→ **Listed entries**:
_ _ _ _
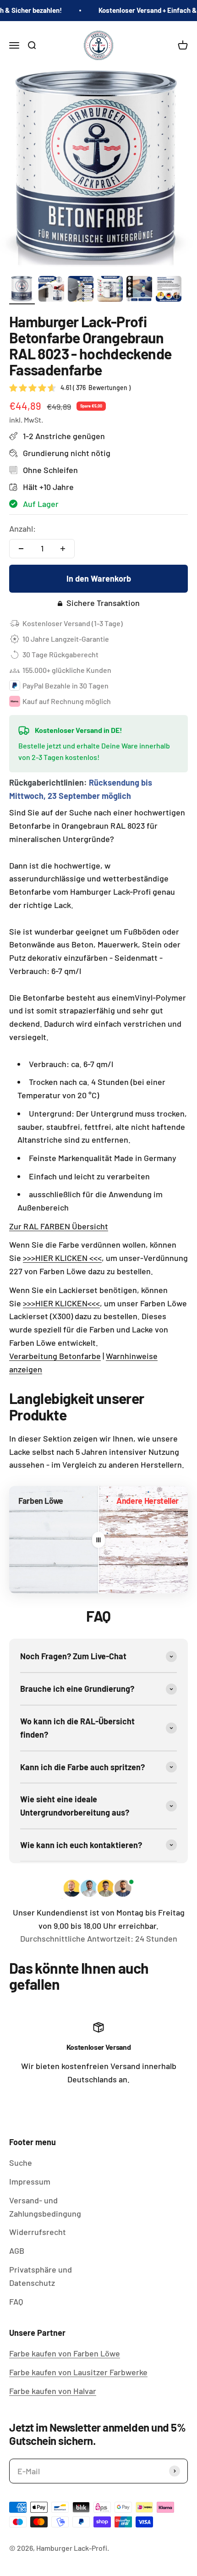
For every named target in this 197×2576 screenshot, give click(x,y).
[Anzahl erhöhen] (62, 548)
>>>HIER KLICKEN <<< (62, 1258)
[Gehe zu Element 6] (168, 290)
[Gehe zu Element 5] (139, 290)
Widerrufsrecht (37, 2232)
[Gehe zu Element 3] (80, 290)
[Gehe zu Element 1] (22, 290)
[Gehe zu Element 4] (110, 290)
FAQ (16, 2301)
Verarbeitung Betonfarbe (55, 1356)
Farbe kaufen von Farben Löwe (64, 2353)
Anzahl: (22, 528)
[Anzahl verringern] (21, 548)
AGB (16, 2251)
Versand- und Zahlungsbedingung (45, 2206)
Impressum (29, 2181)
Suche (20, 2163)
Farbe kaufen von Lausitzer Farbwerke (78, 2372)
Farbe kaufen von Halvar (52, 2391)
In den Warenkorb (98, 578)
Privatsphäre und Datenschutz (40, 2276)
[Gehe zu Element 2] (51, 290)
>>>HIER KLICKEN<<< (61, 1303)
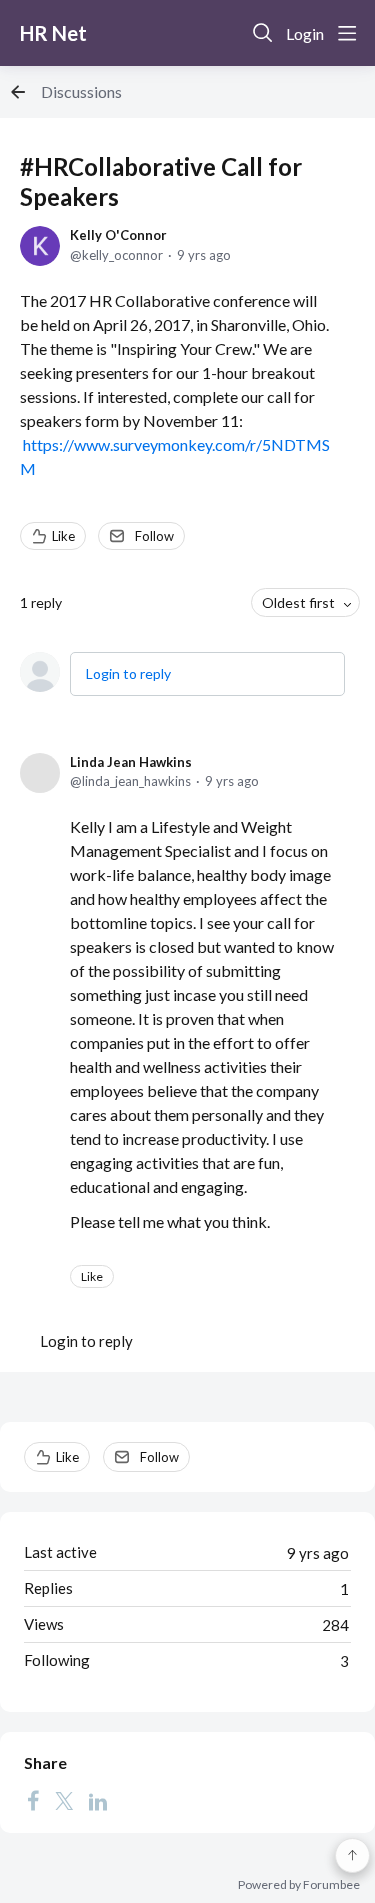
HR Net (53, 33)
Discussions (81, 91)
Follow (154, 536)
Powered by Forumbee (299, 1885)
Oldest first (298, 602)
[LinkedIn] (98, 1801)
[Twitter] (64, 1801)
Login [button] (305, 33)
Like (63, 536)
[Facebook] (33, 1801)
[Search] (263, 33)
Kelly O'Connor (118, 235)
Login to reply (128, 673)
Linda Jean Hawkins (131, 762)
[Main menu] (347, 33)
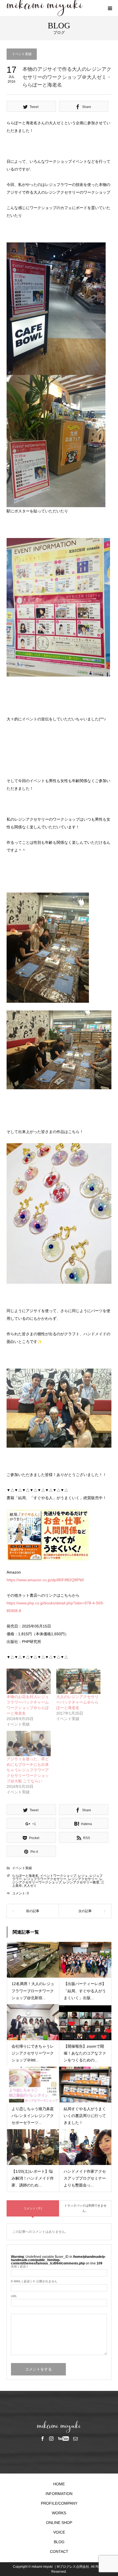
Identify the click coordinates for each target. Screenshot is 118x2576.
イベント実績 (22, 54)
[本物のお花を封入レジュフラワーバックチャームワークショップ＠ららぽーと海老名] (29, 1681)
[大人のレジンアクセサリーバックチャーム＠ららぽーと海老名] (78, 1681)
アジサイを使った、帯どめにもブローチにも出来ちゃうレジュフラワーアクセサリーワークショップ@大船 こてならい (28, 1770)
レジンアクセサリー (83, 1879)
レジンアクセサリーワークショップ (57, 1880)
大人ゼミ (30, 1886)
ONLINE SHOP (59, 2522)
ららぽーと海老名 (25, 1876)
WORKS (59, 2513)
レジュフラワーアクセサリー (45, 1879)
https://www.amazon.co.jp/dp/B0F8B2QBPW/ (45, 1580)
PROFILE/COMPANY (59, 2503)
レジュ (83, 1876)
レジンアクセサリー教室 (81, 1882)
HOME (59, 2484)
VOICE (59, 2532)
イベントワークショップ (58, 1876)
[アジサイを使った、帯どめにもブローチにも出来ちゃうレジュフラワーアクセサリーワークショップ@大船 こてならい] (29, 1743)
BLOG (59, 2542)
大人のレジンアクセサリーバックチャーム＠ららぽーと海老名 (77, 1702)
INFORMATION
_ _ _ _
→ **What you will do**:
Read the lines above. Gather those in which the string "kaufen" is found.

→ **Reply to the exercise**:
Farbe kaufen von Farben Löwe (64, 2353)
Farbe kaufen von Lausitzer Farbwerke (78, 2372)
Farbe kaufen von Halvar (52, 2391)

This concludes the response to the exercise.